(Data supplied)

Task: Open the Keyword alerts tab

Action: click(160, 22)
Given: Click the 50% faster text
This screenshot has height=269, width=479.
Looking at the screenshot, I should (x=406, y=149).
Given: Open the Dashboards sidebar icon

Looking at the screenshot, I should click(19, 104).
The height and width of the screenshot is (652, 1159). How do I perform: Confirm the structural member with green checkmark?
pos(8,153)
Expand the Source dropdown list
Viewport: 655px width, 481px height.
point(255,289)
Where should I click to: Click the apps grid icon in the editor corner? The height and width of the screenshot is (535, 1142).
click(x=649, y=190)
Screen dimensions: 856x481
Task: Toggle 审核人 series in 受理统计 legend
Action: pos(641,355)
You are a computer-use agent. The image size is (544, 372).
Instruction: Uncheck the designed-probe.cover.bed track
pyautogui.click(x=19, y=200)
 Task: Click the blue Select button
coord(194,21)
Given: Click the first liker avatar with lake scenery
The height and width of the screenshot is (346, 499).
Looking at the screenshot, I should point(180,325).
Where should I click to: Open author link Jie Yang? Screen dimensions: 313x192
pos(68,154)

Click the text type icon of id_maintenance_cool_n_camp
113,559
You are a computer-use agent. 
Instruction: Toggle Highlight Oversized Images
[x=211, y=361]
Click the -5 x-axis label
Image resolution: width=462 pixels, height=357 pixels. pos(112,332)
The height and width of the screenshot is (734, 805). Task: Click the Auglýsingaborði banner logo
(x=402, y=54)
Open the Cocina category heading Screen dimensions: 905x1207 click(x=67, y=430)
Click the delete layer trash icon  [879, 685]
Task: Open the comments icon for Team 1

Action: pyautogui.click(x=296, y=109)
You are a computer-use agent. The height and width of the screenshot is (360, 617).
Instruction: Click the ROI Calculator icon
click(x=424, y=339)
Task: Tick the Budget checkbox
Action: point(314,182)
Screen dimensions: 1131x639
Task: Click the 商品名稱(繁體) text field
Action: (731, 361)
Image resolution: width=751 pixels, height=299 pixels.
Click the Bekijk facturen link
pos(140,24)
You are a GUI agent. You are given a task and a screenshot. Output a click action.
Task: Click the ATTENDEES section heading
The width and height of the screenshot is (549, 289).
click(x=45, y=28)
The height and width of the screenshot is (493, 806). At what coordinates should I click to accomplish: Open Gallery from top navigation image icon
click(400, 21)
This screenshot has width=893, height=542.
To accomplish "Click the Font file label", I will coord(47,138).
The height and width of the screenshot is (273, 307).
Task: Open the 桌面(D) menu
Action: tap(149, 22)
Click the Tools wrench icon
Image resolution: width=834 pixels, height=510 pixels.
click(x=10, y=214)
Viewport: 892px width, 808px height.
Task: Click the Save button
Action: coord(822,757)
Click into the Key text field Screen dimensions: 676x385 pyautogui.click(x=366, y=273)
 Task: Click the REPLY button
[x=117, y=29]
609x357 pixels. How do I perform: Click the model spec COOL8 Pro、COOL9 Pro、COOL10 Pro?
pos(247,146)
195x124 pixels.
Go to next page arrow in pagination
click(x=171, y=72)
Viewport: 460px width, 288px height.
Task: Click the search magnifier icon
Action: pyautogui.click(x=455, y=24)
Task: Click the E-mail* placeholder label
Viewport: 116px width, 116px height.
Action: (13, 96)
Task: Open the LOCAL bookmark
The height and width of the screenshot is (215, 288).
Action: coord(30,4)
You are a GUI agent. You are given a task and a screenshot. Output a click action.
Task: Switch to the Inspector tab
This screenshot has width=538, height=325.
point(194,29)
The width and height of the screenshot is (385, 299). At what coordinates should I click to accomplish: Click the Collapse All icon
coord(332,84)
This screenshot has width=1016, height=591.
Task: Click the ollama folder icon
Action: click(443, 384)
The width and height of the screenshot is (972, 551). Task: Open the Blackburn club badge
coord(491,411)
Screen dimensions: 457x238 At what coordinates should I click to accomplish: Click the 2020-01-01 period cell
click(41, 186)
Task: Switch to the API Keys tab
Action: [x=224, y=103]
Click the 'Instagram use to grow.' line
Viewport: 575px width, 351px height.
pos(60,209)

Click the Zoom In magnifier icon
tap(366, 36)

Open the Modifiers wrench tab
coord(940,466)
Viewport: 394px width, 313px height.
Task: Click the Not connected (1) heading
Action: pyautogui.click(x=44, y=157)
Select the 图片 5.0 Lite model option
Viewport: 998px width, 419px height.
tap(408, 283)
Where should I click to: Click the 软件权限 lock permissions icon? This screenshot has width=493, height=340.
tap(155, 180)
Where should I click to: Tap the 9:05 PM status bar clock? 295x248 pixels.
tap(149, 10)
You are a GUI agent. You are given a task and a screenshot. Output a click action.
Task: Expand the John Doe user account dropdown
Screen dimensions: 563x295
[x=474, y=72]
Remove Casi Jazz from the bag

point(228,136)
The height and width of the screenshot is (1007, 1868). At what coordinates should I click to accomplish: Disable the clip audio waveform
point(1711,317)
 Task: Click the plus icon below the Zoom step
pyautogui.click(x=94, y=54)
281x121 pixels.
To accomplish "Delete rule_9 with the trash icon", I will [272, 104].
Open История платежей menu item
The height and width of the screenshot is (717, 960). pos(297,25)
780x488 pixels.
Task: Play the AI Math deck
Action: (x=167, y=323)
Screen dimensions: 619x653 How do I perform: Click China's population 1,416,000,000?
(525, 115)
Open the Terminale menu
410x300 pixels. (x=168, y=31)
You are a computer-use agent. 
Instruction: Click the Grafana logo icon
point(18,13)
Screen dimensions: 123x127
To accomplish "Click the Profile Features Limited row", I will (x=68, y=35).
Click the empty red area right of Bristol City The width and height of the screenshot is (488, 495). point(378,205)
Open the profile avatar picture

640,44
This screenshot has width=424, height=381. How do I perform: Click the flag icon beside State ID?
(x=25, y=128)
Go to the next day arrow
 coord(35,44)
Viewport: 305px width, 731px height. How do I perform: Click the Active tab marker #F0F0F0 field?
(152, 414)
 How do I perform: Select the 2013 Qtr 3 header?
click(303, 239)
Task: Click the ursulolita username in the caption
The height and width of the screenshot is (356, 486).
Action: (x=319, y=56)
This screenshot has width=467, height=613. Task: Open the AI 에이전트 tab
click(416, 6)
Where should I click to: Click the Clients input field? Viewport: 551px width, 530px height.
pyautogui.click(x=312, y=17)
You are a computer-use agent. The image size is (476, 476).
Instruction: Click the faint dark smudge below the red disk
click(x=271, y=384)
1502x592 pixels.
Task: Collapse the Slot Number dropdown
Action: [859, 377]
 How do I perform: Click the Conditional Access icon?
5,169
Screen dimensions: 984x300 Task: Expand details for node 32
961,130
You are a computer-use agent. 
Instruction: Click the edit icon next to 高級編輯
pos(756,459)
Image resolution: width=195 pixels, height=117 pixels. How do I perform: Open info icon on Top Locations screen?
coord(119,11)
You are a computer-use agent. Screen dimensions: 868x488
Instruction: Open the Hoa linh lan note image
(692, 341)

(End Data supplied)

• **Task**
Set down the listing in full, keeping every word exactly as it is.

• **Output**
Task: Open the Keyword alerts tab

Action: click(160, 22)
Given: Click the 50% faster text
This screenshot has height=269, width=479.
Looking at the screenshot, I should (x=406, y=149).
Given: Open the Dashboards sidebar icon

Looking at the screenshot, I should click(19, 104).
The height and width of the screenshot is (652, 1159). How do I perform: Confirm the structural member with green checkmark?
pos(8,153)
Expand the Source dropdown list
Viewport: 655px width, 481px height.
point(255,289)
Where should I click to: Click the apps grid icon in the editor corner? The height and width of the screenshot is (535, 1142).
click(x=649, y=190)
Screen dimensions: 856x481
Task: Toggle 审核人 series in 受理统计 legend
Action: pos(641,355)
You are a computer-use agent. The image size is (544, 372).
Instruction: Uncheck the designed-probe.cover.bed track
pyautogui.click(x=19, y=200)
 Task: Click the blue Select button
coord(194,21)
Given: Click the first liker avatar with lake scenery
The height and width of the screenshot is (346, 499).
Looking at the screenshot, I should point(180,325).
Where should I click to: Open author link Jie Yang? Screen dimensions: 313x192
pos(68,154)

Click the text type icon of id_maintenance_cool_n_camp
113,559
You are a computer-use agent. 
Instruction: Toggle Highlight Oversized Images
[x=211, y=361]
Click the -5 x-axis label
Image resolution: width=462 pixels, height=357 pixels. pos(112,332)
The height and width of the screenshot is (734, 805). Task: Click the Auglýsingaborði banner logo
(x=402, y=54)
Open the Cocina category heading Screen dimensions: 905x1207 click(x=67, y=430)
Click the delete layer trash icon  [879, 685]
Task: Open the comments icon for Team 1

Action: pyautogui.click(x=296, y=109)
You are a computer-use agent. The height and width of the screenshot is (360, 617).
Instruction: Click the ROI Calculator icon
click(x=424, y=339)
Task: Tick the Budget checkbox
Action: point(314,182)
Screen dimensions: 1131x639
Task: Click the 商品名稱(繁體) text field
Action: (731, 361)
Image resolution: width=751 pixels, height=299 pixels.
Click the Bekijk facturen link
pos(140,24)
You are a GUI agent. You are given a task and a screenshot. Output a click action.
Task: Click the ATTENDEES section heading
The width and height of the screenshot is (549, 289).
click(x=45, y=28)
The height and width of the screenshot is (493, 806). At what coordinates should I click to accomplish: Open Gallery from top navigation image icon
click(400, 21)
This screenshot has width=893, height=542.
To accomplish "Click the Font file label", I will coord(47,138).
The height and width of the screenshot is (273, 307).
Task: Open the 桌面(D) menu
Action: tap(149, 22)
Click the Tools wrench icon
Image resolution: width=834 pixels, height=510 pixels.
click(x=10, y=214)
Viewport: 892px width, 808px height.
Task: Click the Save button
Action: coord(822,757)
Click into the Key text field Screen dimensions: 676x385 pyautogui.click(x=366, y=273)
 Task: Click the REPLY button
[x=117, y=29]
609x357 pixels. How do I perform: Click the model spec COOL8 Pro、COOL9 Pro、COOL10 Pro?
pos(247,146)
195x124 pixels.
Go to next page arrow in pagination
click(x=171, y=72)
Viewport: 460px width, 288px height.
Task: Click the search magnifier icon
Action: pyautogui.click(x=455, y=24)
Task: Click the E-mail* placeholder label
Viewport: 116px width, 116px height.
Action: (13, 96)
Task: Open the LOCAL bookmark
The height and width of the screenshot is (215, 288).
Action: coord(30,4)
You are a GUI agent. You are given a task and a screenshot. Output a click action.
Task: Switch to the Inspector tab
This screenshot has width=538, height=325.
point(194,29)
The width and height of the screenshot is (385, 299). At what coordinates should I click to accomplish: Click the Collapse All icon
coord(332,84)
This screenshot has width=1016, height=591.
Task: Click the ollama folder icon
Action: click(443, 384)
The width and height of the screenshot is (972, 551). Task: Open the Blackburn club badge
coord(491,411)
Screen dimensions: 457x238 At what coordinates should I click to accomplish: Click the 2020-01-01 period cell
click(41, 186)
Task: Switch to the API Keys tab
Action: [x=224, y=103]
Click the 'Instagram use to grow.' line
Viewport: 575px width, 351px height.
pos(60,209)

Click the Zoom In magnifier icon
tap(366, 36)

Open the Modifiers wrench tab
coord(940,466)
Viewport: 394px width, 313px height.
Task: Click the Not connected (1) heading
Action: pyautogui.click(x=44, y=157)
Select the 图片 5.0 Lite model option
Viewport: 998px width, 419px height.
tap(408, 283)
Where should I click to: Click the 软件权限 lock permissions icon? This screenshot has width=493, height=340.
tap(155, 180)
Where should I click to: Tap the 9:05 PM status bar clock? 295x248 pixels.
tap(149, 10)
You are a GUI agent. You are given a task and a screenshot. Output a click action.
Task: Expand the John Doe user account dropdown
Screen dimensions: 563x295
[x=474, y=72]
Remove Casi Jazz from the bag

point(228,136)
The height and width of the screenshot is (1007, 1868). At what coordinates should I click to accomplish: Disable the clip audio waveform
point(1711,317)
 Task: Click the plus icon below the Zoom step
pyautogui.click(x=94, y=54)
281x121 pixels.
To accomplish "Delete rule_9 with the trash icon", I will [272, 104].
Open История платежей menu item
The height and width of the screenshot is (717, 960). pos(297,25)
780x488 pixels.
Task: Play the AI Math deck
Action: (x=167, y=323)
Screen dimensions: 619x653 How do I perform: Click China's population 1,416,000,000?
(525, 115)
Open the Terminale menu
410x300 pixels. (x=168, y=31)
You are a computer-use agent. 
Instruction: Click the Grafana logo icon
point(18,13)
Screen dimensions: 123x127
To accomplish "Click the Profile Features Limited row", I will (x=68, y=35).
Click the empty red area right of Bristol City The width and height of the screenshot is (488, 495). point(378,205)
Open the profile avatar picture

640,44
This screenshot has width=424, height=381. How do I perform: Click the flag icon beside State ID?
(x=25, y=128)
Go to the next day arrow
 coord(35,44)
Viewport: 305px width, 731px height. How do I perform: Click the Active tab marker #F0F0F0 field?
(152, 414)
 How do I perform: Select the 2013 Qtr 3 header?
click(303, 239)
Task: Click the ursulolita username in the caption
The height and width of the screenshot is (356, 486).
Action: (x=319, y=56)
This screenshot has width=467, height=613. Task: Open the AI 에이전트 tab
click(416, 6)
Where should I click to: Click the Clients input field? Viewport: 551px width, 530px height.
pyautogui.click(x=312, y=17)
You are a computer-use agent. The image size is (476, 476).
Instruction: Click the faint dark smudge below the red disk
click(x=271, y=384)
1502x592 pixels.
Task: Collapse the Slot Number dropdown
Action: [859, 377]
 How do I perform: Click the Conditional Access icon?
5,169
Screen dimensions: 984x300 Task: Expand details for node 32
961,130
You are a computer-use agent. 
Instruction: Click the edit icon next to 高級編輯
pos(756,459)
Image resolution: width=195 pixels, height=117 pixels. How do I perform: Open info icon on Top Locations screen?
coord(119,11)
You are a computer-use agent. Screen dimensions: 868x488
Instruction: Open the Hoa linh lan note image
(692, 341)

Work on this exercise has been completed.